The State of Louisiana also requires insurance companies to report — via electronic means — to the Office of Motor Vehicles when a person cancels his or her insurance or when a policy lapses no matter the reason. The insurance company must also report any changes to insurance coverage. If you need to take your bike off the road for an extended time and do not want to keep it insured, notify your insurance company of this. Do not just let the policy lapse. This could cost you extra fees when you re-register and insure your bike.
If you do need to cancel your insurance, you won’t face penalties if you turn your plates into the Office of Motor Vehicles within 10 days of canceling the insurance. If you do not, you must show proof of insurance within those 10 days. The penalties for failure to show proof of insurance if you don’t turn your plates in are hefty: 11 to 30 days nets you a $50 fine; 31 to 90 days nets you a $125 fine; and, 91 or more days nets you a $225 fine.
Penalties for Failure to Maintain Coverage
If you fail to maintain insurance coverage and get caught driving without insurance, you may face penalties, including confiscation of your license plates.
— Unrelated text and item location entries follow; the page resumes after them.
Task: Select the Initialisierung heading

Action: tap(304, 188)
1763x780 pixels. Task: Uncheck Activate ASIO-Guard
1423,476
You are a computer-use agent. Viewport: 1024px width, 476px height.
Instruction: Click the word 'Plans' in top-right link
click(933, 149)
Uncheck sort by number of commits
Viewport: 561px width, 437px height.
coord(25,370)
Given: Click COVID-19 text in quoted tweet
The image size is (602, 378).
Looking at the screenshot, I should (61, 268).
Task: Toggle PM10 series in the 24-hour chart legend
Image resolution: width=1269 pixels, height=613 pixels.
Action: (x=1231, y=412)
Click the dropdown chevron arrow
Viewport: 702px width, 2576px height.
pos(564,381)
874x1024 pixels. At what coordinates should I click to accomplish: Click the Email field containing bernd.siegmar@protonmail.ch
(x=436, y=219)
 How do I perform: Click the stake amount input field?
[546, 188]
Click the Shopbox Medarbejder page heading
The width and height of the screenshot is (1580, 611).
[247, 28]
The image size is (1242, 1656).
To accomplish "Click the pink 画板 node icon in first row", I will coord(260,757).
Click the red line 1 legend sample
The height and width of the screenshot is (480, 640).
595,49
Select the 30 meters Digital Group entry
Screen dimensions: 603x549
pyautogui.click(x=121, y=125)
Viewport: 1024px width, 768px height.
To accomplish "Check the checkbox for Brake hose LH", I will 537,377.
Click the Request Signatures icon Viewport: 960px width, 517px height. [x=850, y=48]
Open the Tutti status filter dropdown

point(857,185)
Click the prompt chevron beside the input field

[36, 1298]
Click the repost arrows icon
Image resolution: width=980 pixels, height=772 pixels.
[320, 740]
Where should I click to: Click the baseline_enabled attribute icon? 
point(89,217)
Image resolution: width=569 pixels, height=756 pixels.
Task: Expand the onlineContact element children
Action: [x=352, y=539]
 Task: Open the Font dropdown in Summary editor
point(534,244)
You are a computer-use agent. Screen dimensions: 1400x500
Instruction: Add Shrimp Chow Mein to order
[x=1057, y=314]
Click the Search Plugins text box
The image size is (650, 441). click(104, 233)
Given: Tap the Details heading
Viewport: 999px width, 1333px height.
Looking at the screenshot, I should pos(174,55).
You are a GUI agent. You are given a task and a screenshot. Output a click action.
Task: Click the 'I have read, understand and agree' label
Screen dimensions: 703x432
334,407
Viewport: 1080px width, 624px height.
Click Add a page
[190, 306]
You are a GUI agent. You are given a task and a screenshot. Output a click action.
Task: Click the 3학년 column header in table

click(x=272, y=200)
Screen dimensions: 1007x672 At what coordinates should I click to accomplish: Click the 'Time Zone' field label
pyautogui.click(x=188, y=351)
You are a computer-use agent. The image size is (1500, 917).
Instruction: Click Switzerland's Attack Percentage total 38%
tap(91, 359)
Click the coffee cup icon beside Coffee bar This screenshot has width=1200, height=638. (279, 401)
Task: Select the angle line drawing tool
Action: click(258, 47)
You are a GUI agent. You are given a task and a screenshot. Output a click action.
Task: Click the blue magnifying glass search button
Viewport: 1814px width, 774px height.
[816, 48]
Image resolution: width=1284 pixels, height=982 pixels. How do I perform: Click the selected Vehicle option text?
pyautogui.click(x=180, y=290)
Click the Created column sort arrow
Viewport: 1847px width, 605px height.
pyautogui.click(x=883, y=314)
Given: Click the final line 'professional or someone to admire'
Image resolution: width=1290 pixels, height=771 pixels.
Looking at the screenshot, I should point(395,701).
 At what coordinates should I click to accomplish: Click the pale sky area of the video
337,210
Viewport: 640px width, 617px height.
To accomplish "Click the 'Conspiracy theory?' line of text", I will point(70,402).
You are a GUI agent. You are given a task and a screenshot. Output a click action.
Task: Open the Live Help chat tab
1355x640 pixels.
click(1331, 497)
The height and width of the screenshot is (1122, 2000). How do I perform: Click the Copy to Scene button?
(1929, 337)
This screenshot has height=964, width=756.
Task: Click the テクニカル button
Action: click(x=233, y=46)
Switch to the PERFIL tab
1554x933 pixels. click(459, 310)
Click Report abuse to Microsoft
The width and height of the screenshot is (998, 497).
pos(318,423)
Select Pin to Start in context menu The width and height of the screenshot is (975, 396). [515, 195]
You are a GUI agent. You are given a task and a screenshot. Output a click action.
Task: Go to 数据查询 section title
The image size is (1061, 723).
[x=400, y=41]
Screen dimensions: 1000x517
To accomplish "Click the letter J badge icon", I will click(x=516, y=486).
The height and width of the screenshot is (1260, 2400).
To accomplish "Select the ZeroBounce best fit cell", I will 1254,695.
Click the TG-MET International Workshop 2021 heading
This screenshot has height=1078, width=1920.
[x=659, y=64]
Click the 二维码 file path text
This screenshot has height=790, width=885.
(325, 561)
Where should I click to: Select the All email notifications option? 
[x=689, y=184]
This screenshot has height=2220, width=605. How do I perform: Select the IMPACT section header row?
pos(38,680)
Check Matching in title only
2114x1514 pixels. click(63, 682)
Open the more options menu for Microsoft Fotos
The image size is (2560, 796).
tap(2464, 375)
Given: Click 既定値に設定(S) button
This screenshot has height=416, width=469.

The police may also impound your motorcycle on the spot. If this happens, but you do have insurance, you must bring the proof of insurance to the Office of Motor Vehicles within three days. If you cannot provide proof within three days of the citation, you will have to reregister the bike and get it insured again, which means you will also have to purchase new plates.
Louisiana requires all owner/operators and riders to wear a helmet. There are no restrictions on helmet speakers. Eye protection is also required, unless you have a windscreen. Even if you have a windscreen, it is advisable to wear eye protection as dust, rocks and bugs can get past a windscreen, especially a lower one. If you want to carry a passenger, you must have a passenger seat and foot pegs for the passenger. The bike must also have at least one mirror; and, the handlebars cannot be higher than 15 inches above the seat.